There is no set or recognised method. There is no law or other statutory instrument prescribing the methodology. The ultimate idea is to survey the entire populace. If so, one can well begin with castes, which represent explicit identifiable social classes/groupings, more particularly when Article 16(4) seeks to ameliorate social backwardness. What is unconstitutional with it, more so when caste, occupation, poverty and social backwardness are so closely inter-twined in our society? [Individual survey is out of question, since Article 16(4) speaks of class protection and not individual protection].

This does not mean that one can wind up the process of identification with the castes. Besides castes (whether found among Hindus or others) there may be other communities, groups, classes and denominations which may qualify as backward class of citizens. For example, in a particular State, Muslim community as a whole may be found socially backward.

Similarly, certain sections and denominations among Christians in Kerala who were included among backward communities notified in the former princely State of Travancore as far back as in 1935 may also be surveyed and soon and so forth. Any authority entrusted with the task of identifying backward classes may well start with the castes. It can take caste ‘A’, apply the criteria of backwardness evolved by it to that caste and determine whether it qualifies as a backward class or not. If it does qualify, what emerges is a backward class, for the purposes of Clause (4) of Article 16.

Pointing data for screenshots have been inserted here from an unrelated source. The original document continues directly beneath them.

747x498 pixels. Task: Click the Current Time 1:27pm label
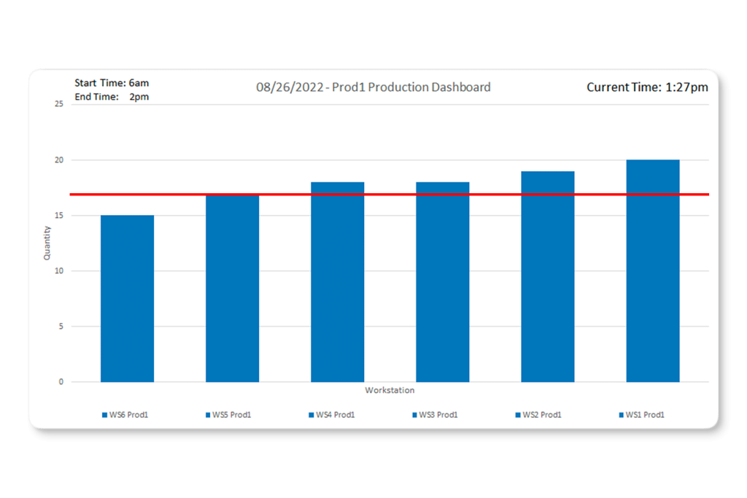pyautogui.click(x=647, y=87)
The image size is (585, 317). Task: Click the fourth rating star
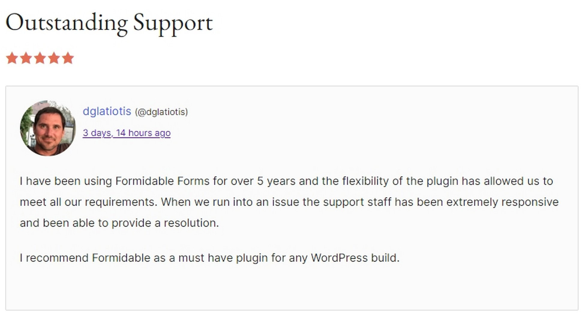pyautogui.click(x=54, y=58)
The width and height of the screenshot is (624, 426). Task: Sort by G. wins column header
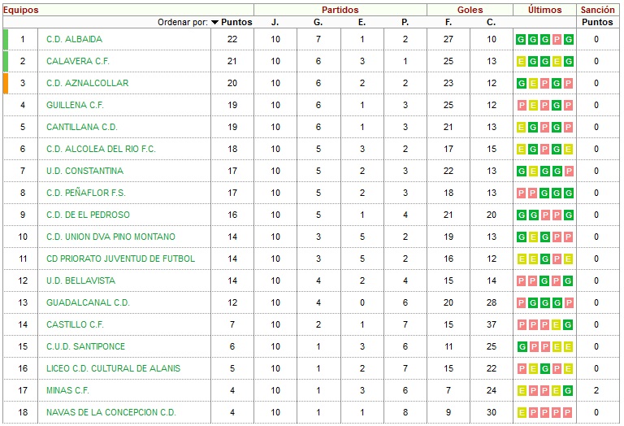pyautogui.click(x=318, y=22)
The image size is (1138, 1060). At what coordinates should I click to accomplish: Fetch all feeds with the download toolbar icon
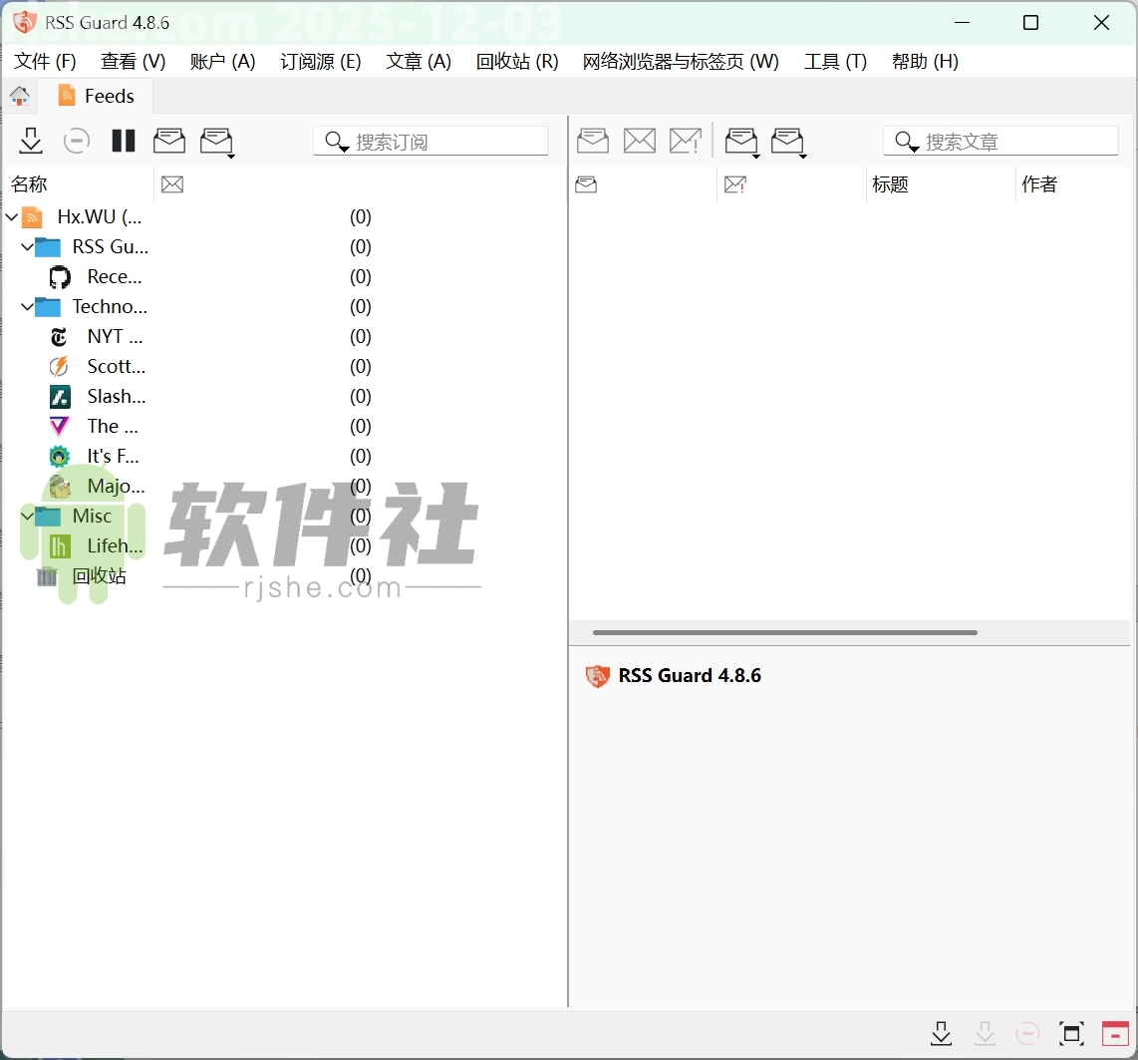(30, 141)
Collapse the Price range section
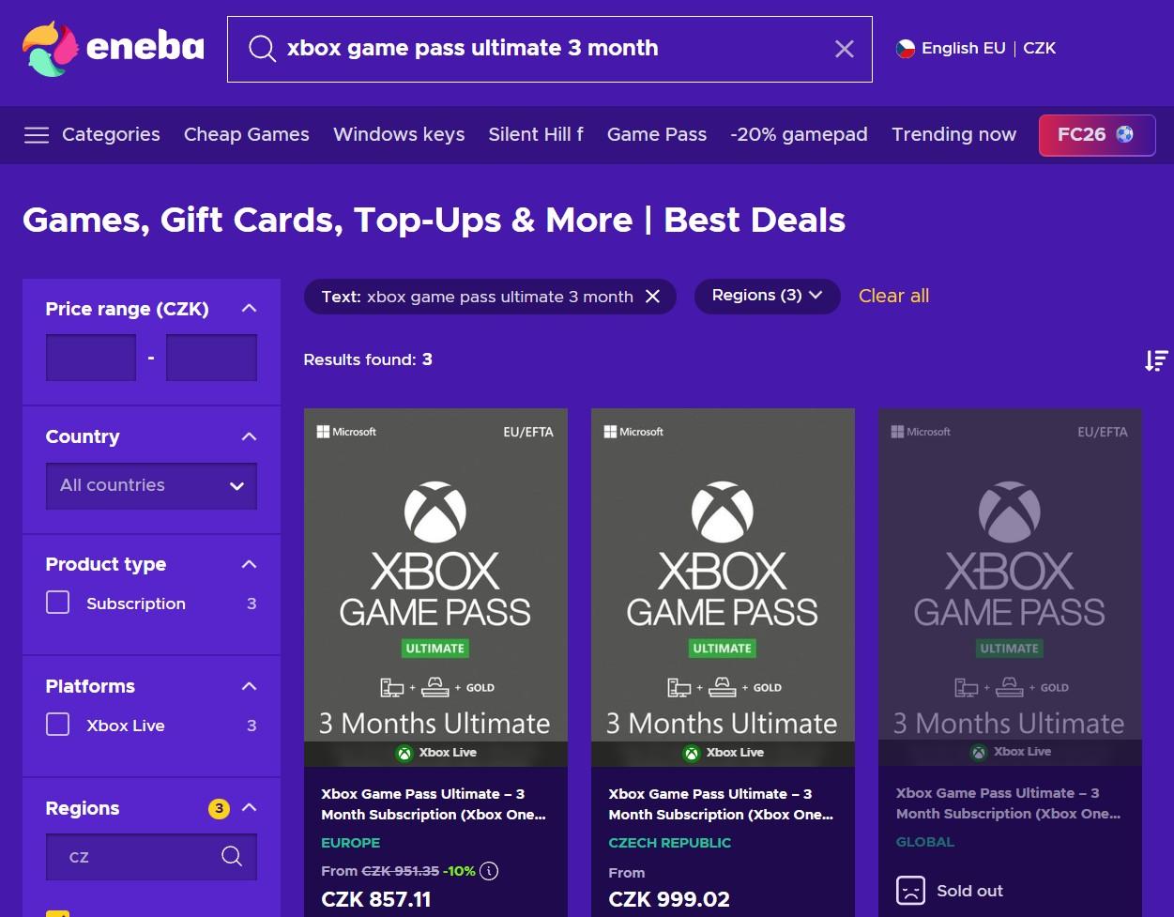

The concept of ‘caste’ in this behalf is not confined to castes among Hindus. It extends to castes, wherever they obtain as a fact, irrespective of religious sanction for such practice. Having exhausted the castes or simultaneously with it, the authority may take up for consideration other occupational groups, communities and classes. For example, it may take up the Muslim community (After excluding those sections, castes and groups, if any, who have already been considered) and find out whether it can be characterised as a backward class in that State or region, as the case may be.

The approach may differ from State to State since the conditions in each State may differ. Nay, even within a State, conditions may differ from region to region. Similarly, Christians may also be considered. If in a given place, like Kerala, there are several denominations, sections or divisions, each of these groups may separately be considered. In this manner, all the classes among the populace will be covered and that is the central idea. The effort should be to consider all the available groups, sections and classes of society in whichever order one proceeds.

Since caste represents an existing, identifiable, social group spread over an overwhelming majority of the country’s population, we say one may well begin with castes, if one so chooses, and then go to other groups, sections and classes. We may say, at this stage, that we broadly commend the approach and methodology adopted by Justice O. Chinnappa Reddy Commission in this respect.

We do not mean to suggest – we may reiterate – that the procedure indicated hereinabove is the only procedure or method/approach to be adopted. Indeed, there is no such thing as a standard or model procedure/approach. It is for the authority (appointed to identify) to adopt such approach and procedure as it thinks appropriate, and so long as the approach adopted by it is fair and adequate, the court has no say in the matter. The only object of the discussion in the preceding para is to emphasise that if a Commission/Authority begins its process of identification with castes (among Hindus) and occupational groupings among others, it cannot by that reason alone be said to be constitutionally or legally bad.

We must also say that there is no rule of law that a test to be applied for identifying backward classes should be only one and/or uniform. In a vast country like India, it is simply not practicable. If the real object is to discover and locate backwardness, and if such backwardness is found in a caste, it can be treated as backward; if it is found in any other group, section or class, they too can be treated as backward.

Reservation is not being made under Clause (4) in favour of a ‘caste’ but a ‘backward class’. Once a caste satisfies the criteria of backwardness, it becomes a backward class for the purposes of Article 16(4).

It is sufficient to say that the classification is not on the basis of the caste but on the ground that that caste is found to be a backward class not adequately represented in the services of the State. Born Heathen, by baptism, it becomes a Christian – to use a simile. Baptism here means passing the test of backwardness.